The "controversies" she mentions are used in the final chapter as examples of issues that responsible citizens may consider as they become informed, vote, and act in other constructive ways.

I would hope that such "controversies" are not to be avoided in curricula that encourage thinking about democracy, current events, and individual choice and responsibility. What lesson are we teaching if we consciously avoid controversial issues?

Ms. Brown also misrepresents the role of personal journals in the course. These journals are totally confidential, and they allow students to report and reflect on class activities.

The journals are a valuable tool, particularly for students who have difficulty articulating their views in class.

Ms. Brown asks, "What do young teenagers gain from this emotionally trying experience?"

The study of some parts of history is troubling. But students acquire through this course an understanding of the sequence of events by which a civilized country turned into a deadly fascist nation.

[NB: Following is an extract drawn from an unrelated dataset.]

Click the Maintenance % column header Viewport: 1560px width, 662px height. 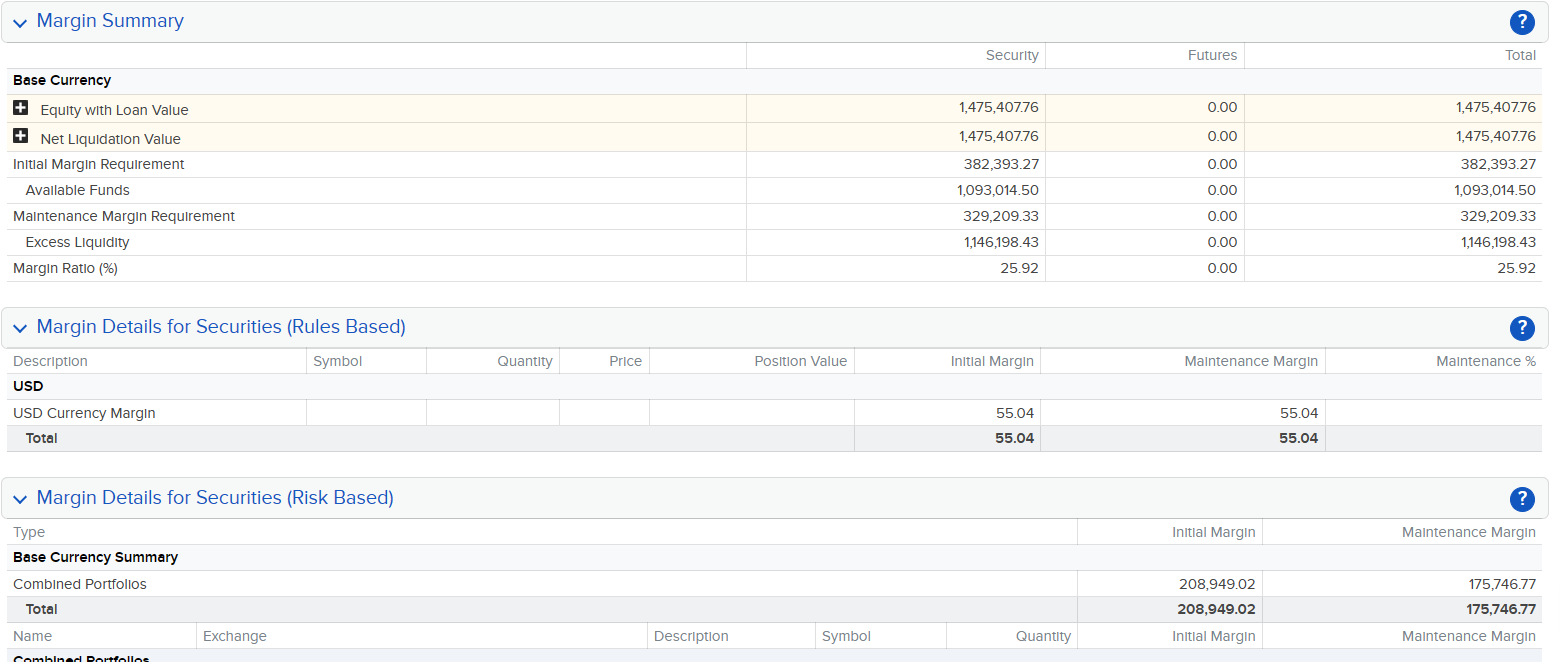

In doing so, they also consider the effects of individual choice, the patterns of their own thinking, the continuing existence of prejudice, and the complex impact of education, propaganda, and the media, among other topics.

Ms. Brown worries that educators, by using curricula like "Facing History," are "neglecting essentials."

But responsible citizenship education--such as that offered by this curriculum--should be one of the "essentials."

W.M. Eplen Waller, Tex.

Terry Northup attributes the current state of educational bureaucracy in Texas to the Republican governor, Bill Clements ("Republicans Said To Back State Control of Schools," Letters, Oct. 26, 1988).

But House Bill 72, a tax bill disguised as "education reform," was passed during the term of a Democrat, Gov. Mark White, by a legislature under the influence of" the billionaire H. Ross Perot. And the legislation was interpreted by a state board of education hand-picked by Mr. Perot.

By removing virtually all local control and placing power in the hands of Mr. Perot's minions on the state board, this legislation severely damaged Texas's education system.

Fortunately, on Nov. 8, 1988, the voters of Texas once again returned to an elected state board.

Jeff Bullock Phoenixville, Pa.

In 1977, the Massachusetts legislature passed a law requiring students and teachers to recite the Pledge of Allegiance. During the 1988 Presidential campaign, Gov. Michael S. Dukakis's opponents questioned his judgment and patriotism because he refused to sign the bill ("Conflicts Over Pledge: A Long, Tense History," Sept. 7, 1988).

Taken voluntarily, the pledge is a noble expression of faith in God and country.

But when people are forced to take any sacred oath, the words can ring hollow.

What upsets Governor Dukakis--and the U.S. Supreme Court--is a government that tries to ram the Pledge of Allegiance down people's throats.

What is it about the Constitution that upsets Vice President George Bush?